RBOR SPRINGS, DETROIT and ALL POINTS. w/WEDDINGS PHOTO: A couple at their wedding at Meadow Brook Hall in Rochester:

“We actually cut back to mediate labor issues,” said Humphrey. 

Humphrey said the business is also ensuring employees’ time-off requests are honored to keep workers on board. 

Adeline Leigh has booked approximately 300 weddings for the upcoming months, about 100 fewer than in 2019.

“There was a point where we were turning down 15 events a day, and not everyone was so understanding,” Humphrey said.

Kalin Sheick, the owner of Sweetwater Floral in Petoskey, said she expects a busier-than-normal season in the months ahead. 

Sweetwater will provide floral arrangements for about 100 weddings this year across the state, which is an “immense jump” compared with previous years, said Sheick.

“We will usually average around 65 or 70 a year,” she said. “We only stopped at 100 because of staffing. We could have booked way more than that.”

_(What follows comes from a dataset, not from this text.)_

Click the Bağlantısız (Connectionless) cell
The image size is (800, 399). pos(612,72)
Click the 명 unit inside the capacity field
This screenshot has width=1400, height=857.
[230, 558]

Sheick said the store has hired additional staff to help tackle the increase, and it is training its employees to focus on taking care of themselves to prepare for the looming, long busy season.

“We know that we need extra help and need to support them as best as possible,” Sheick said. 

Other problems vendors are preparing for are supply chain delays and a shortage of products.

“We’re feeling the impact of delay, just like every other industry,” she said. “Stuff that used to be easy to get – vases, hard goods and supplies – there’s a delay and you need to be patient.” 

Over the course of the COVID-19 pandemic, many large flower farms shut down, causing a smaller supply of flowers, said Sheick.

“It really squeezes the amount of product you’re able to get. But at the end of the day, there’s a flower shortage because there’s more weddings happening than ever before,” she said.

When it comes to food, Humphrey said it was lucky that his catering business had to remove only a couple of items from its menu.

The time and effort put into ordering supplies has greatly increased as well. What used to be an hour-long project for Humphrey now can take up to an entire work day, he said. 

“We order from many suppliers, and it used to be ‘they’ve got the best price, we’ll go there.’ Now you have to find whoever has it,” Humphrey said. 

Another change vendors are seeing is a growing number of events booked outside of the prime wedding season of May through October. 

Shannon O’Berski, the director of external relations at Meadow Brook Hall in Rochester, says the event venue is handling more weddings on less typically booked days.

“We have seen an increase in interest in off-season events throughout the fall and winter,”O’Berski said. “And more couples are choosing to host Friday and Sunday weddings.”

Meadow Brook Hall is often booked for the entire season.

“We are certainly receiving many inquiries!,” O’Berski said, and reservations are already filling up for 2023. 

Though the months ahead will be busy and stressful for wedding vendors, Sheick said her team at Sweetwater Floral is excited about the upcoming season.

“It’s just a really fun job and a good thing to be a part of.”